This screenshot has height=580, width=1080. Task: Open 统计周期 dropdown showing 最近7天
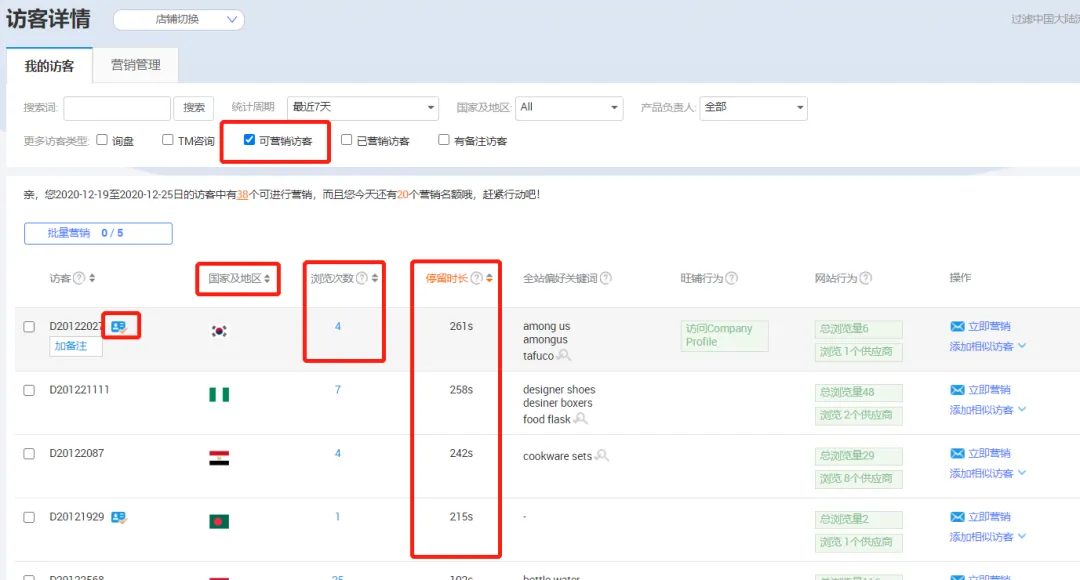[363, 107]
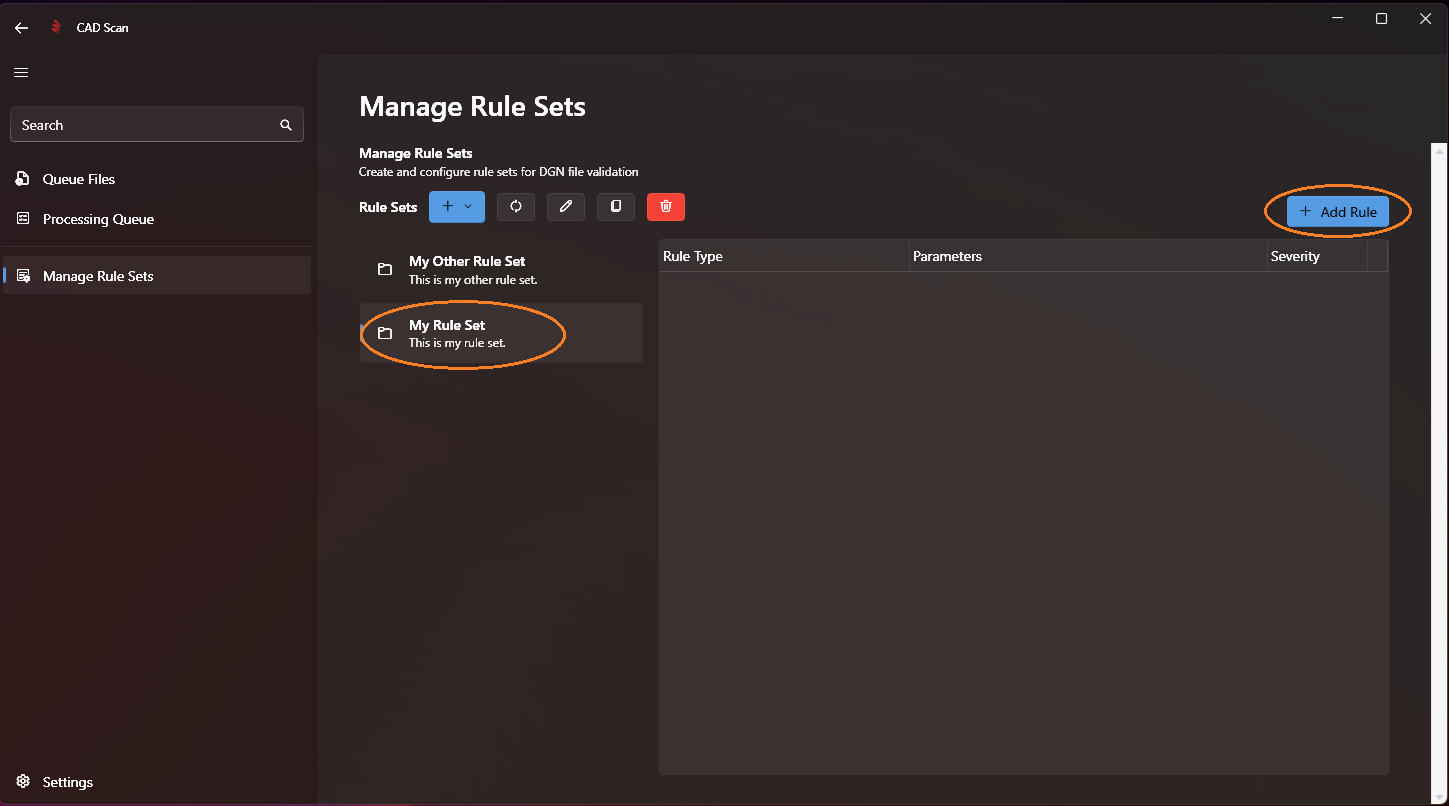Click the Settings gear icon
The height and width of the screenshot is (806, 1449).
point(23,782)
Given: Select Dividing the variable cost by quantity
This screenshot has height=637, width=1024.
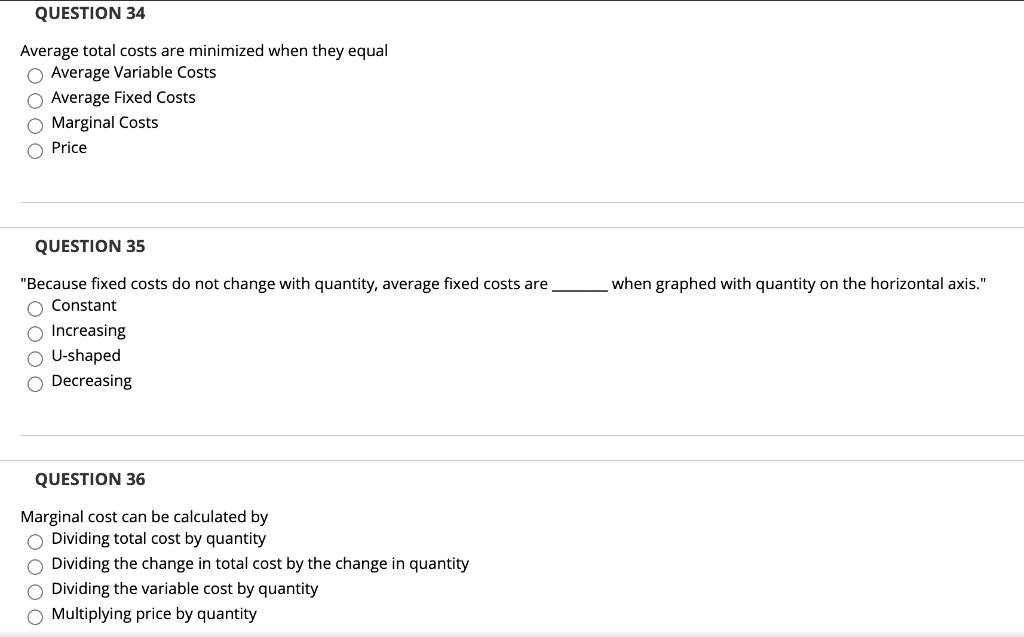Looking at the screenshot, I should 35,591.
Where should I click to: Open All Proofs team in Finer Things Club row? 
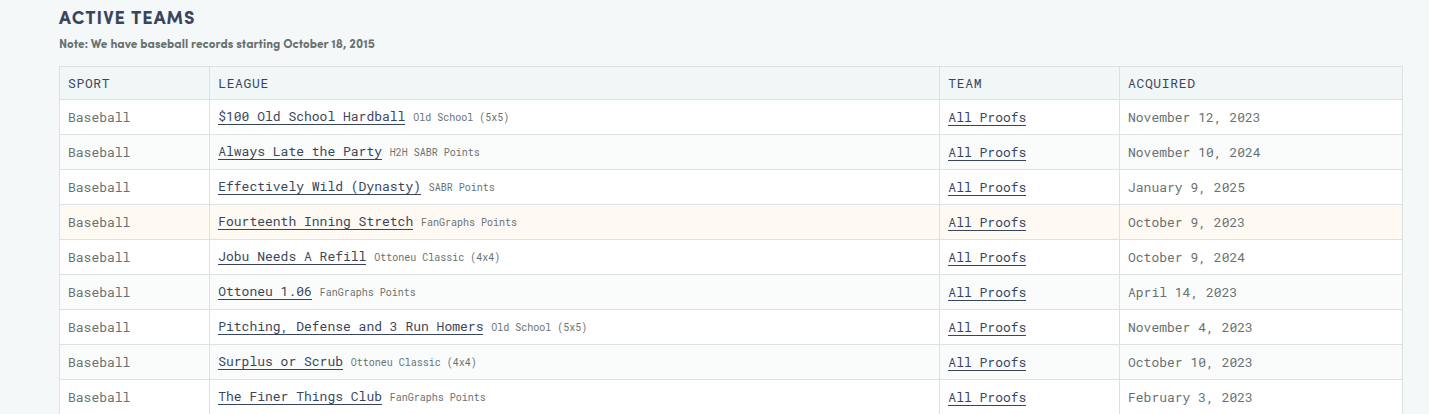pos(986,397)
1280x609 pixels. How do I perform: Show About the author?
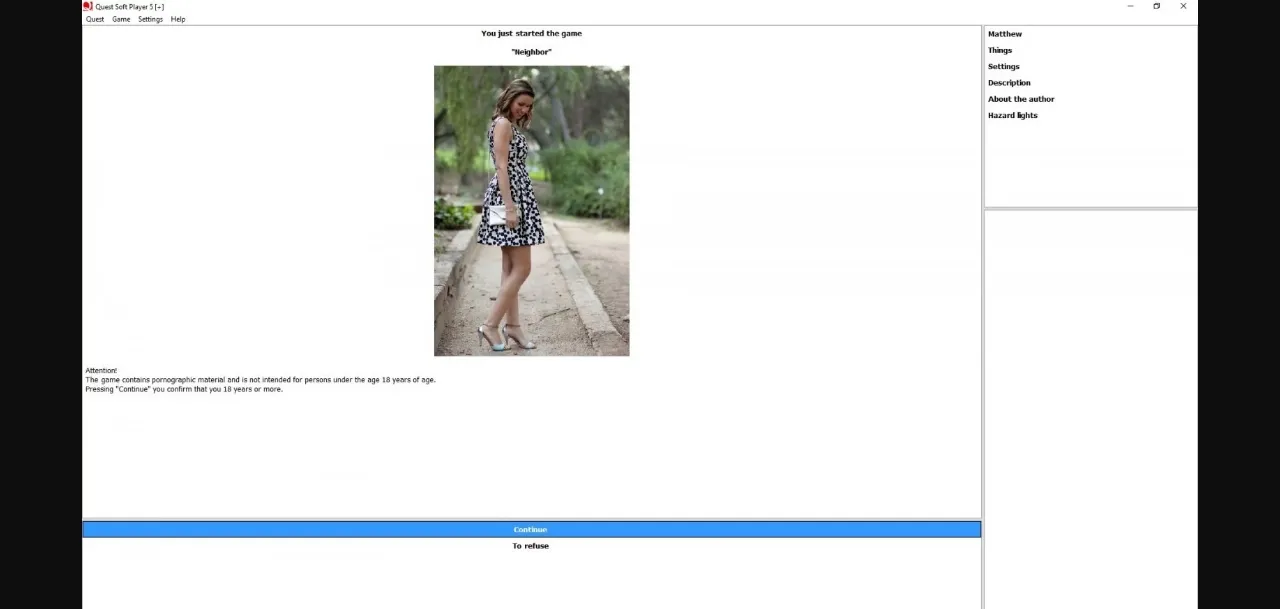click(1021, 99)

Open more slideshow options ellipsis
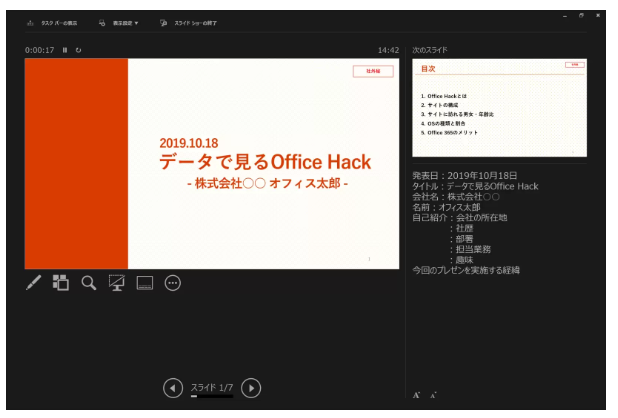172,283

Requirement:
A complete and exact copy of the records is required. Exclude the pictures.

Reply:
This screenshot has height=580, width=1080. Task: Open 统计周期 dropdown showing 最近7天
[363, 107]
Click the Settings gear icon
The height and width of the screenshot is (806, 1449).
point(23,782)
Given: Select Dividing the variable cost by quantity
This screenshot has height=637, width=1024.
Looking at the screenshot, I should 35,591.
Where should I click to: Open All Proofs team in Finer Things Club row? 
pos(986,397)
1280x609 pixels. How do I perform: Show About the author?
click(1021, 99)

Open more slideshow options ellipsis
172,283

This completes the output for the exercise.